For convenience, we will use the following terms for the remainder of this page:

  • Pipe: applies to any cable, pipe or tube
  • Network: is a series of pipes of the same type connected together
  • Acceptor: container or power consumer receiving power, fluids or gases from the network (energy cubes, machines drawing power/fluids/gases, tank valves, etc.)
  • Emitter: any source of power, fluids or gases connected to and sending its contents to the network

Pipe networks

When right clicking a pipe network with the Network Reader, we get this kind of output:

Empty pressurized tube network


  • Transmitters: number of individual pipe blocks forming the network (this does not count any machine ejecting fluids/gases/power to the network)
  • Acceptors: number of acceptors connected to the network
  • Needed: this is just Capacity - Buffer (see below)
  • Buffer: the contents of the pipe. This value can range from 0 (indicated as "none") up to Capacity.
  • Throughput: the amount of power/fluids/gases that transit through the network per tick.
  • Capacity: The total power/fluid/gases capacity of the network. This is equal to the number of transmitters multiplied by the capacity of an individual pipe block


Note that a 0 value for the buffer means that the acceptors on the network drain it faster than the emitters send.

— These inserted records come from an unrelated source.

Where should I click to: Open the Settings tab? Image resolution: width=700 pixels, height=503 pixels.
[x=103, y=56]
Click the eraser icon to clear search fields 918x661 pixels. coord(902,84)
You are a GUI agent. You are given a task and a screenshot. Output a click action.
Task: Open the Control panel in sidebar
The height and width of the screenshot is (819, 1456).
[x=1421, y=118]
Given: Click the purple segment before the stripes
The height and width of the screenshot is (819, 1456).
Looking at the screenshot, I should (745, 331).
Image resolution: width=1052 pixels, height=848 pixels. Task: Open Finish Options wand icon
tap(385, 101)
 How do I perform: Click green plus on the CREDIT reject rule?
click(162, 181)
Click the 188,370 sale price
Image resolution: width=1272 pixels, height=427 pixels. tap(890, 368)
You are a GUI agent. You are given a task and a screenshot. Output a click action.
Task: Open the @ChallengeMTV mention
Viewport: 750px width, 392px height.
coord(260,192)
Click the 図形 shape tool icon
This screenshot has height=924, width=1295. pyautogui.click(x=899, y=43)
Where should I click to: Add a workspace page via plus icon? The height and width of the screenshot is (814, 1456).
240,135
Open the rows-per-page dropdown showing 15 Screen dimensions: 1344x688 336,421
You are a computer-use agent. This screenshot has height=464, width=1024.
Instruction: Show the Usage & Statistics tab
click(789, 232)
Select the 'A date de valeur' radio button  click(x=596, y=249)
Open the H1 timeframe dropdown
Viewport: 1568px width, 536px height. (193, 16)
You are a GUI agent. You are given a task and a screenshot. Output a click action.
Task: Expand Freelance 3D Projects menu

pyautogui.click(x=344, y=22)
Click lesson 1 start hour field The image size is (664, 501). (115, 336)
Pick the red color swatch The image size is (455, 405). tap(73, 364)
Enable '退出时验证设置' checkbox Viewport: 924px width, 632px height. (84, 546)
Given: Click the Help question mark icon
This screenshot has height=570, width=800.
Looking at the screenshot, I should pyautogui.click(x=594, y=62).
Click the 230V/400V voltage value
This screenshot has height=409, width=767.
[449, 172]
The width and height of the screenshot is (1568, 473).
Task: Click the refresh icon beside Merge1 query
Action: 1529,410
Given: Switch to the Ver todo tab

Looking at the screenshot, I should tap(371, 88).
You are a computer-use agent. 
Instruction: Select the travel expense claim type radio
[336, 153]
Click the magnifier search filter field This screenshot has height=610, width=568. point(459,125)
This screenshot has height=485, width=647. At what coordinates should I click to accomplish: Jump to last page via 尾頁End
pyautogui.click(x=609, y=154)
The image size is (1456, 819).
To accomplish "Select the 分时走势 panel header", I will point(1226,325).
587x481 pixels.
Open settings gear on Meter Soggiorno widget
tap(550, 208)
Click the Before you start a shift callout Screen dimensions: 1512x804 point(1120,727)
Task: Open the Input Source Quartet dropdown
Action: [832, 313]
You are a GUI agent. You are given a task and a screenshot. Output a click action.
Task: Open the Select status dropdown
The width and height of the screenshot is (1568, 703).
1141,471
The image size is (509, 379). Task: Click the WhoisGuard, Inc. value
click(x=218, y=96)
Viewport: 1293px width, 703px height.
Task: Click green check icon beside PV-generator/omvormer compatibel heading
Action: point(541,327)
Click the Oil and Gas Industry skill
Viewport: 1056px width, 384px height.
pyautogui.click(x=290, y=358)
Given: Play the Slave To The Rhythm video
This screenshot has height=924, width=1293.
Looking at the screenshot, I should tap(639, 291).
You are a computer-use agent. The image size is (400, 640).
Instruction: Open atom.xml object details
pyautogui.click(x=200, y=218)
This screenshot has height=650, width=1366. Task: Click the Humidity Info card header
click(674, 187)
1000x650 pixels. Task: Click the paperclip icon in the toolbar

Another example that shows a non-empty buffer and actual throughput:

mechanical pipe network


Effective throughput

Pressurized Tube tooltip

The tooltip of a pipe shows:

  • Capacity: the capacity contributed to the network by that individual pipe block
  • Pump rate: how fast the pipe can accept/pull when set on "pull" with a Configurator

Each tick (1/20s):

  • a pipe network tries to eject its entire buffer evenly among all acceptors
  • a pipe network accepts up to its maximum capacity from emitters as fast as they try to send if they are auto ejecting via pipes set on normal (not pull)


Supposing that all tubes in a network are set to normal (the default), the theoretical maximum throughput of the network is the minimum of:

  • the network total capacity
  • the sum of the connected emitters send rates
  • the sum of the connected acceptors receive rate


Pull mode

When connecting a pipe to an emitter in pull mode:

  • If the emitter auto-ejects to the pipe network, the effective throughput will be the sum of the emitter's ejection rate and the pipe's pump rate.
  • For emitters with auto-eject turned off or which require a pipe in pull mode, the effective throughput will be the pipe's pump rate. In order to increase the throughput from the same emitter, add more pipes in pull mode connecting the emitter to the pipe network.


Examples

Some multiblock structures like Industrial Turbines, Thermoelectric Boilers and Fission Reactors have no actual send or receive rates. When piping them together, the only thing that really matters if the pipe network capacity vs. the heat rate of the reactor and boil rate of the boiler. Setting the pipes to pull mode would have no effect.

An Ultimate Energy Cube has a maximum output of 256 kJ/t. When connected normally to a cable network, regardless of the network capacity, the cube would only provide 256 kJ/t per tick, limiting the network throughput to that value (assuming there are no other emitters). However, if using an Elite Universal Cable in pull mode to draw power from it, one could achieve 1.28 MJ/t (256 kJ/t + the cable's pull rate 1.02 MJ/t). This can be used to throttle the power consumption of a Supercritical Phase Shifter for example.